#### [Supplied text]
[Start of Attachment]
Cake - FQ_codel the next generation
 help / color / mirror / Atom feed
* [Cake] BUG_ON vs WARN_ON
@ 2016-10-05 15:24 Kevin Darbyshire-Bryant
  2016-10-05 15:42 ` Jonathan Morton
  0 siblings, 1 reply; 15+ messages in thread
From: Kevin Darbyshire-Bryant @ 2016-10-05 15:24 UTC (permalink / raw)
  To: cake

Hi Jonathan,

How amenable are you to changing all 4 BUG_ON instances in cake to WARN_ON?

Linus isn't a complete fan and I'm thinking that producing a stack trace 
and trying to carry on is more helpful to a remote accessed, no serial 
interface type device than just killing the kernel dead.

Quite possibly other bad things(tm) will happen shortly after...or maybe 
there will be enough time look at dmesg for that stack trace.

Thoughts?

Kevin

^ permalink raw reply	[flat|nested] 15+ messages in thread

* Re: [Cake] BUG_ON vs WARN_ON
  2016-10-05 15:24 [Cake] BUG_ON vs WARN_ON Kevin Darbyshire-Bryant
@ 2016-10-05 15:42 ` Jonathan Morton
  2016-10-05 15:45   ` Kevin Darbyshire-Bryant
  0 siblings, 1 reply; 15+ messages in thread
From: Jonathan Morton @ 2016-10-05 15:42 UTC (permalink / raw)
  To: Kevin Darbyshire-Bryant; +Cc: cake


> On 5 Oct, 2016, at 18:24, Kevin Darbyshire-Bryant <kevin@darbyshire-bryant.me.uk> wrote:
> 
> How amenable are you to changing all 4 BUG_ON instances in cake to WARN_ON?
> 
> Linus isn't a complete fan and I'm thinking that producing a stack trace and trying to carry on is more helpful to a remote accessed, no serial interface type device than just killing the kernel dead.
> 
> Quite possibly other bad things(tm) will happen shortly after...or maybe there will be enough time look at dmesg for that stack trace.

The two in cake_heap_swap() can probably go away completely - they were there to make sure the heap algorithms were working correctly.  They never did trigger, as it happens.

The other two are genuine serious bugs (array overflow) if they ever trigger.  It’s safer to leave them as-is.
[End of Attachment]
#### [Data below]
[Start of Attachment]
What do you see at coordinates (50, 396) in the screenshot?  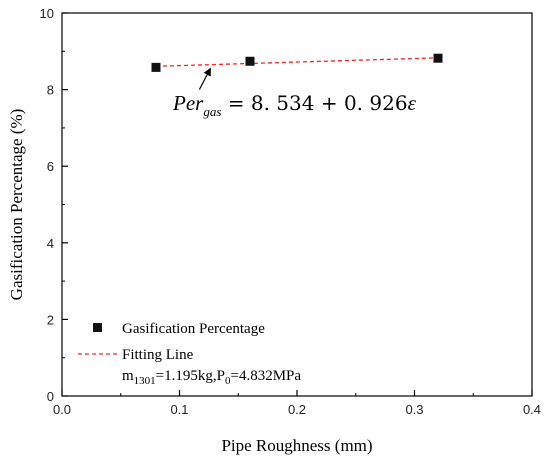 I see `y-tick-label: 0` at bounding box center [50, 396].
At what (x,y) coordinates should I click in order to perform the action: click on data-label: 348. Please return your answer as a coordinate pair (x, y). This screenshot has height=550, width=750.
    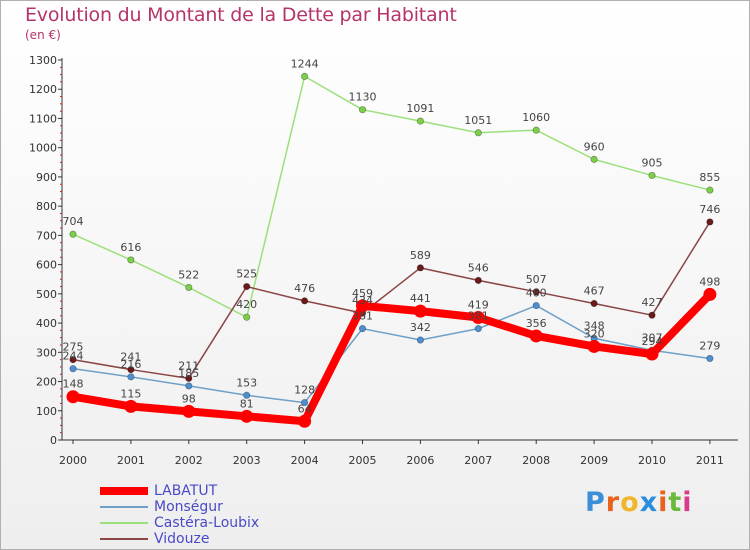
    Looking at the image, I should click on (594, 326).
[End of Attachment]
#### [Problem description]
Please decide whether each statement below agrees with the mailing-list thread about BUG_ON and WARN_ON in Cake. Answer yes or no for each, and quote the words from the thread that settle it. (a) The four BUG_ON instances were proposed for a change to WARN_ON. (b) The checks in cake_heap_swap() triggered at some point. (c) Jonathan Morton advises converting the remaining two checks to WARN_ON.

#### [Output below]
(a) Yes: "How amenable are you to changing all 4 BUG_ON instances in cake to WARN_ON?"
(b) No: "They never did trigger, as it happens."
(c) No: "It’s safer to leave them as-is."